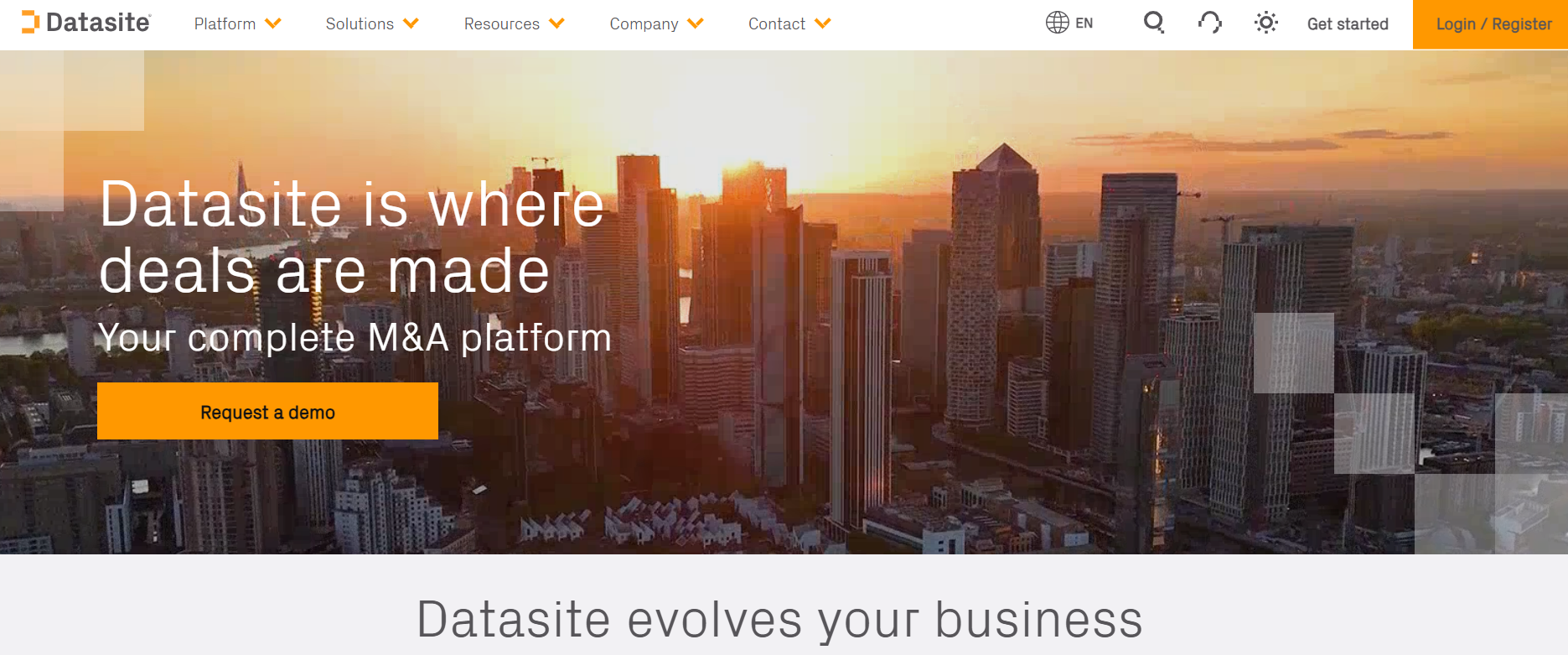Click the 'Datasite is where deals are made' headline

---

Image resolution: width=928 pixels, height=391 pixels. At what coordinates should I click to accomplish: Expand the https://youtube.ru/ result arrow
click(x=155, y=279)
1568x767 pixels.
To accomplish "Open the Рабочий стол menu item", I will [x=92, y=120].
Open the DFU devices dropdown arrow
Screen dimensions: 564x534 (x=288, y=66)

▶ Exercise goal: Reproduce word for word the part of the items that opens with the line containing "1568x767 pixels." and closes with the line containing "Screen dimensions: 564x534 (x=288, y=66)". Include both of those lines.

▶ Solution for this task:
1568x767 pixels.
To accomplish "Open the Рабочий стол menu item", I will [x=92, y=120].
Open the DFU devices dropdown arrow
Screen dimensions: 564x534 (x=288, y=66)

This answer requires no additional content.